Brian Simmons

No. 59
- Position: Offensive lineman

Personal information
- Born: March 16, 1985 (age 40) Raleigh, North Carolina, U.S.
- Height: 6 ft 5 in (1.96 m)
- Weight: 310 lb (141 kg)

Career information
- High school: Southeast Raleigh (NC)
- College: Oklahoma

Career history
- 2010: New England Patriots*
- 2011–2015: Hamilton Tiger-Cats
- 2015: Edmonton Eskimos
- 2016: Hamilton Tiger-Cats
- 2017: Montreal Alouettes
- * Offseason and/or practice squad member only

Awards and highlights
- Grey Cup champion (2015); CFL East All-Star (2014);
- Stats at CFL.ca

= Brian Simmons (Canadian football) =

American gridiron football player (born 1985)

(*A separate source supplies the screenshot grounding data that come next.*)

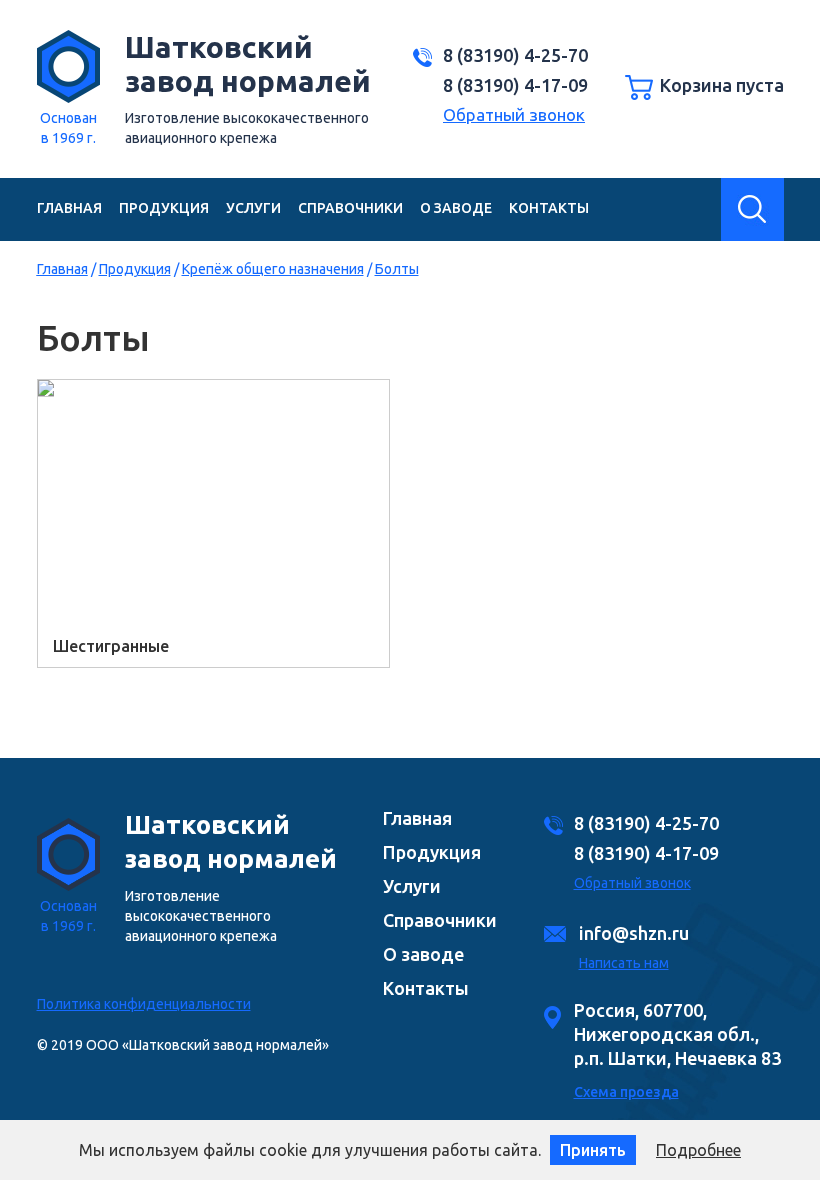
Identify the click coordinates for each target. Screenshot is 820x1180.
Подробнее (698, 1150)
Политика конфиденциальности (144, 1004)
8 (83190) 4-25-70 (515, 55)
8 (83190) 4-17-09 (515, 85)
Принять (593, 1150)
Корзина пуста (722, 85)
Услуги (253, 208)
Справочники (350, 208)
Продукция (164, 208)
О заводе (456, 208)
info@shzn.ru (634, 933)
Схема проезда (626, 1092)
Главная (69, 208)
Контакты (549, 208)
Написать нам (624, 963)
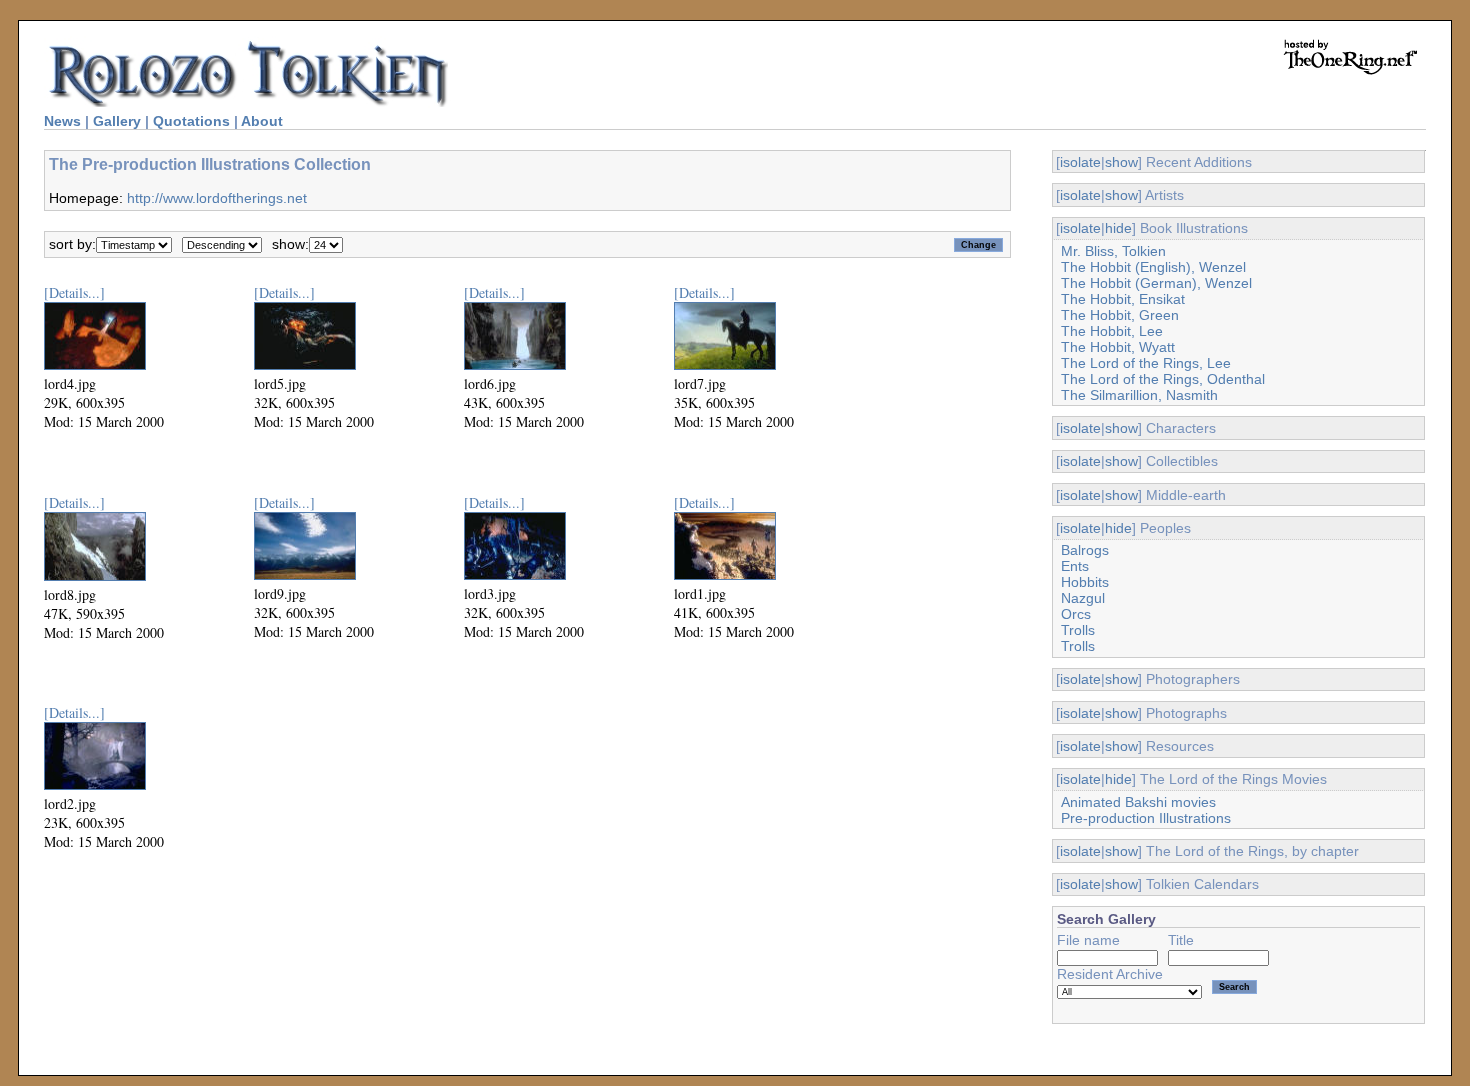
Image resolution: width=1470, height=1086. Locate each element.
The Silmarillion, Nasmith (1139, 395)
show (1121, 162)
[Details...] (74, 292)
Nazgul (1083, 598)
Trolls (1078, 630)
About (262, 121)
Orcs (1076, 614)
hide (1118, 228)
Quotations (191, 121)
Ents (1075, 566)
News (62, 121)
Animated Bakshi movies (1138, 802)
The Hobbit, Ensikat (1123, 299)
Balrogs (1085, 550)
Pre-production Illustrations (1146, 818)
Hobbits (1085, 582)
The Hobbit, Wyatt (1118, 347)
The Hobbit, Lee (1112, 331)
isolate (1080, 162)
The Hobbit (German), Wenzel (1156, 283)
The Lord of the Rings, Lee (1146, 363)
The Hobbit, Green (1120, 315)
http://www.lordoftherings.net (217, 198)
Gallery (117, 121)
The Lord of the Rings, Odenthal (1163, 379)
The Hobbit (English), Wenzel (1153, 267)
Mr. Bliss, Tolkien (1113, 251)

Brian Simmons (born March 16, 1985) is an American former professional football offensive tackle who played in the Canadian Football League (CFL). He was signed by the New England Patriots as an undrafted free agent in 2010. Following his release, he signed with the Hamilton Tiger-Cats on May 18, 2011. He played college football at Oklahoma.

Simmons was born in Charlotte NC. He and his mother moved to Raleigh NC in 1987.